Меня терзали противоречивые чувства. Я хотела возразить, что у меня все благополучно, — мантра, которую я твердила про себя годами и без конца повторяла папе с мамой, — но истинные чувства все же прорвались. Я заплакала.
— Мица, ты ходишь за Альбертом, как служанка. Боже мой, его коллеги называли меня фрау Эйнштейн, и ни ты, ни Альберт их не поправили. Какие бы у меня ни были размолвки с мужем, на людях он всегда обращается со мной уважительно. Как же у вас до этого дошло?
— Не знаю, Элен, — выговорила я сквозь слезы. — Не знаю.
— Альберт меня больше не интересует, — сказала Элен. — Мне не нравится тот человек, которым он стал.
С меня как будто сняли огромный груз. Никто другой не мог разглядеть его лицо за публичной маской.

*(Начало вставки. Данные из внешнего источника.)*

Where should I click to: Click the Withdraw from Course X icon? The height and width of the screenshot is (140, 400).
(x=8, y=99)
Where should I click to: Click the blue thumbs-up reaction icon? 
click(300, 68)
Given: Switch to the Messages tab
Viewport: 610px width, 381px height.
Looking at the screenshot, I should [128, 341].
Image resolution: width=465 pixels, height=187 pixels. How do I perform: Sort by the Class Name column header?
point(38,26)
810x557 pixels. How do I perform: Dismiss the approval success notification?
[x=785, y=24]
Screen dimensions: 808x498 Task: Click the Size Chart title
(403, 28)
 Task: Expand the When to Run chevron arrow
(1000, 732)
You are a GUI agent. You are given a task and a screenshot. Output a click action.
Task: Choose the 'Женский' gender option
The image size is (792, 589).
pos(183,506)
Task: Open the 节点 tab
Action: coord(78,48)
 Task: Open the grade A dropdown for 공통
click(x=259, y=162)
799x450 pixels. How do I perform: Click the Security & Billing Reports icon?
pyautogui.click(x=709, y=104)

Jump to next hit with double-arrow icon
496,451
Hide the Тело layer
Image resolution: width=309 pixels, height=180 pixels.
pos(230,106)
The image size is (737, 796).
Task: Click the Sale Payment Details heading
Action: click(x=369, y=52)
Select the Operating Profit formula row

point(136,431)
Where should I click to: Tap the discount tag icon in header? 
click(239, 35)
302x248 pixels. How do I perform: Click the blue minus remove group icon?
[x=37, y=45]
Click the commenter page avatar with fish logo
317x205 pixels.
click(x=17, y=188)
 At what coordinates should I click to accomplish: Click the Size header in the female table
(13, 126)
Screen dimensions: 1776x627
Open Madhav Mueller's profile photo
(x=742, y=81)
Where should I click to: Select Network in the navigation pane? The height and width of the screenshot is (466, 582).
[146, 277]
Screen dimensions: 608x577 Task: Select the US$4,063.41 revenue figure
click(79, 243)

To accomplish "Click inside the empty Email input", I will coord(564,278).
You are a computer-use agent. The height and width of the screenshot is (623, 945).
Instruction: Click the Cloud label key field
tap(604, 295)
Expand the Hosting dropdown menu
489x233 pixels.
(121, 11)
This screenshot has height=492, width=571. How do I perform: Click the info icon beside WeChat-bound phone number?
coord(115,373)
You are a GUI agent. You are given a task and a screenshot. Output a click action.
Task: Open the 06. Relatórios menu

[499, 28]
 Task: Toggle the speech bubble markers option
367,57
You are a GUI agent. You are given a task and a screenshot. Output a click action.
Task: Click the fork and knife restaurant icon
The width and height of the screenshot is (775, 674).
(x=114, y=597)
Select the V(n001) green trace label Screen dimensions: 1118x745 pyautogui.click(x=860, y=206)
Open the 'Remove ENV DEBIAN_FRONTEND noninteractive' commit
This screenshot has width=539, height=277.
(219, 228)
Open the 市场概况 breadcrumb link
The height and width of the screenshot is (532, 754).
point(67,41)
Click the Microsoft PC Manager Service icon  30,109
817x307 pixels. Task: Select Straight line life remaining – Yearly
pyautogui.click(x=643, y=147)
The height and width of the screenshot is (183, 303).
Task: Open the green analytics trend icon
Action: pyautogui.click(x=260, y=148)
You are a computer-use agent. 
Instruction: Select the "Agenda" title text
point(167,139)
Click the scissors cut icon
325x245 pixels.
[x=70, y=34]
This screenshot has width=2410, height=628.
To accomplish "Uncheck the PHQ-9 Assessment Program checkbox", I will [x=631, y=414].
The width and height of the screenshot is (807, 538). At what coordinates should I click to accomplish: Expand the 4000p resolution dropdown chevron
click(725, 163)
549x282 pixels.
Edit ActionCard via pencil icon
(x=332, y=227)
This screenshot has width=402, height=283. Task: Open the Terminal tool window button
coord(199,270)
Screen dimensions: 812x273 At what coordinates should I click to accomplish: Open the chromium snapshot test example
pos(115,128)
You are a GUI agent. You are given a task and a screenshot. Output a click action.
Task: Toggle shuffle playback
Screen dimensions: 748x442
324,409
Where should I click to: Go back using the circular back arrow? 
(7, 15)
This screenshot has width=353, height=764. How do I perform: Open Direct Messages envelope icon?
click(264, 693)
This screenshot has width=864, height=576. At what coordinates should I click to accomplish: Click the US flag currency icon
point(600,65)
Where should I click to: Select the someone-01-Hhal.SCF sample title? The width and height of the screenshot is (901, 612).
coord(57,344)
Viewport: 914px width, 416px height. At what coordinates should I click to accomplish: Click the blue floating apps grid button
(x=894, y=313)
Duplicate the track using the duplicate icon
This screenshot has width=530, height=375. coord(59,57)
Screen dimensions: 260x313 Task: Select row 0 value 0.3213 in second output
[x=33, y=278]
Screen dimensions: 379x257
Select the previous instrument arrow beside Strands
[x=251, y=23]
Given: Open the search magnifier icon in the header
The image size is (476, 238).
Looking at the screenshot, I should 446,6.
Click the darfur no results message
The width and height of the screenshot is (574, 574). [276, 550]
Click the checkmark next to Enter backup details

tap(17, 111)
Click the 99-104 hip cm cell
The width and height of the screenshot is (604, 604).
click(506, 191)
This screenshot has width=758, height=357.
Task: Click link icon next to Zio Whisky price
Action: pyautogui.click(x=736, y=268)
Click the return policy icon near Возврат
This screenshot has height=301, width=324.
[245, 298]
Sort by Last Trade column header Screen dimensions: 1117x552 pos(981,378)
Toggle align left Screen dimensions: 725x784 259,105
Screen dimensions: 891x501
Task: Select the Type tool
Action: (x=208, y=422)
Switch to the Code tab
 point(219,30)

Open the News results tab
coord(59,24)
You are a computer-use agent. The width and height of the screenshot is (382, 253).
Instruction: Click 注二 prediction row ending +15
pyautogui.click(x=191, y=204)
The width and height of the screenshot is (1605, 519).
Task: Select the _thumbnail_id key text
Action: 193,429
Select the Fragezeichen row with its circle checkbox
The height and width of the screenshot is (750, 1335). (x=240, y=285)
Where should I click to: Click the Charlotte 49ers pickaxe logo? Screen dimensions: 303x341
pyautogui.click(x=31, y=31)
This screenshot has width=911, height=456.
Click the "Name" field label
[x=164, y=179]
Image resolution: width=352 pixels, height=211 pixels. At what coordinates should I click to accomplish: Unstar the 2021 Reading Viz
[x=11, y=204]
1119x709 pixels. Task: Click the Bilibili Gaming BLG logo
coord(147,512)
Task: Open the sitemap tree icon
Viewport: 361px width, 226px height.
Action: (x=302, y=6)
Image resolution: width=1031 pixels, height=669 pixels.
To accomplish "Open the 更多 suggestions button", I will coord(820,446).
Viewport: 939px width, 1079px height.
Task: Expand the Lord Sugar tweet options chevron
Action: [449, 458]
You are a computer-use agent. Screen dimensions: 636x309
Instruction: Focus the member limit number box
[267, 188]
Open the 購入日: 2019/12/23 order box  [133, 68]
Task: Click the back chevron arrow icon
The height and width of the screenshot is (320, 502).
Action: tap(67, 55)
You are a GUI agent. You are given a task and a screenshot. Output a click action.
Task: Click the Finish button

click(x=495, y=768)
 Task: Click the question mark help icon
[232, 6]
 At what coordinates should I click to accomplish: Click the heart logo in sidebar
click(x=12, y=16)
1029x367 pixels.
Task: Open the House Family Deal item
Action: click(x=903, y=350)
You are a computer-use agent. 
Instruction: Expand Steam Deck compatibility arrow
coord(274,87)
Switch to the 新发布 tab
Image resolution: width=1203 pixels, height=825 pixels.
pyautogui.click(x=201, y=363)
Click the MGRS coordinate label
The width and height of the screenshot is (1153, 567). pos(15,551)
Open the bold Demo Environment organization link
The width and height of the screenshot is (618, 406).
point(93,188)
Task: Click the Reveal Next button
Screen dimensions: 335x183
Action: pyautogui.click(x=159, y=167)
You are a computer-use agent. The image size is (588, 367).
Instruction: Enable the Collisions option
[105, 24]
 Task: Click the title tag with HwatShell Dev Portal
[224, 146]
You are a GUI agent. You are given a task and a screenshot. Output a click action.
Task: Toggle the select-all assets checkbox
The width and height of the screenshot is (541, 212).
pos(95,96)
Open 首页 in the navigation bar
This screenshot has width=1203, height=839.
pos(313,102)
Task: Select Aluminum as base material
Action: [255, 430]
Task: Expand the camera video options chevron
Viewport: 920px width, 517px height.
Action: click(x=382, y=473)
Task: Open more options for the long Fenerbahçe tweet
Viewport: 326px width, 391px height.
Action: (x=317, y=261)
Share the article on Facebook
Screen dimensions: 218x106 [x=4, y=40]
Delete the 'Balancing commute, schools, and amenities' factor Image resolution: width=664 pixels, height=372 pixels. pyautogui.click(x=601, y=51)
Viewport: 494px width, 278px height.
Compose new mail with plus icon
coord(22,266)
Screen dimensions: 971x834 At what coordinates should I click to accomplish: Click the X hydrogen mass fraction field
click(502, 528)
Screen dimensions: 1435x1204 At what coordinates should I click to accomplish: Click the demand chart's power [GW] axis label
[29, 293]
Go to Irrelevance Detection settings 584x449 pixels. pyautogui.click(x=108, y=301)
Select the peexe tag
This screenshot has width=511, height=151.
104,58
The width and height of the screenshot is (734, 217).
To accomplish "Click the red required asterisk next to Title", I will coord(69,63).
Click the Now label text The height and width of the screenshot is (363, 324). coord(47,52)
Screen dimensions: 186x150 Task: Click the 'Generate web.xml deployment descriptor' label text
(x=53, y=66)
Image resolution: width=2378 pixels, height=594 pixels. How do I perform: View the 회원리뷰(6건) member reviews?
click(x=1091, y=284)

— Правда, Элен? Я готова обнять тебя за эти слова! Все прочие друзья по-прежнему восхищаются его научными достижениями, хотя и видят, как он обращается со мной. Как будто профессиональное восхищение у них переросло в личную привязанность, и она нерушима, как бы постыдно он себя ни вел.
Элен схватила меня за плечо и повернула к себе лицом:
— Где ты, Мица? Где та блестяще одаренная девушка, которую я знала в пансионе Энгельбрехтов? Тогда ты была с виду такая тихая, но всегда готова была сразить своим острым умом кого угодно, если надо. Где же эта девушка теперь? Мы должны ее вернуть.
Ужасные рыдания сотрясали мое тело. Чопорные посетители кафе таращились на меня, но мне было все равно.
— Я не знаю, где она теперь, Элен, — плача, проговорила я.
— Мица, ты должна разбудить в себе то скрытое «я», ту сильную девушку, которой ты позволила проспать столько лет. Я хоть и не гадалка, но ясно вижу будущее. Тебе предстоит сражаться.
Глава тридцать девятая
18 июля 1914 года
Берлин, Германия
Альберта не было дома шесть дней — самое долгое его отсутствие без объяснений со дня нашего переезда в Берлин. Шесть дней Ханс Альберт и Тет спрашивали, где отец. Шесть дней мы сталкивались с коллегами Альберта, которые рассказывали о великолепных обедах и ужинах со знаменитым профессором. Шесть дней делали вид, что все наладится, когда он вернется в нашу квартиру на Эренбергштрассе, 33, откуда вылетел в гневе после того, как я всего лишь спросила, ждать ли его вечером дома к ужину.
Но я знала, что ничего не наладится, даже когда — если — он вернется. По настоянию Элен и по примеру мадам Кюри я стала искать в себе силы. Я больше не потерплю унижений от Альберта — ни личных, ни профессиональных. Если Альберт не ценит ту покорную помощницу, какой я стала в последние годы нашей совместной жизни, — несостоявшегося физика, у которого можно сколько угодно черпать идеи, и жену, готовую гнуться как угодно по его указке, — то тем более ему придется не по душе возвращение прежней Милевы. А именно она встретит его у дверей, когда он вернется после трусливого бегства к Эльзе, своей любовнице.
Сама мысль об Эльзе — надушенной крашеной блондинке, в точности такой праздной, изнеженной мещанке, каких Альберт так часто порицал, — вызывала у меня непобедимое отвращение.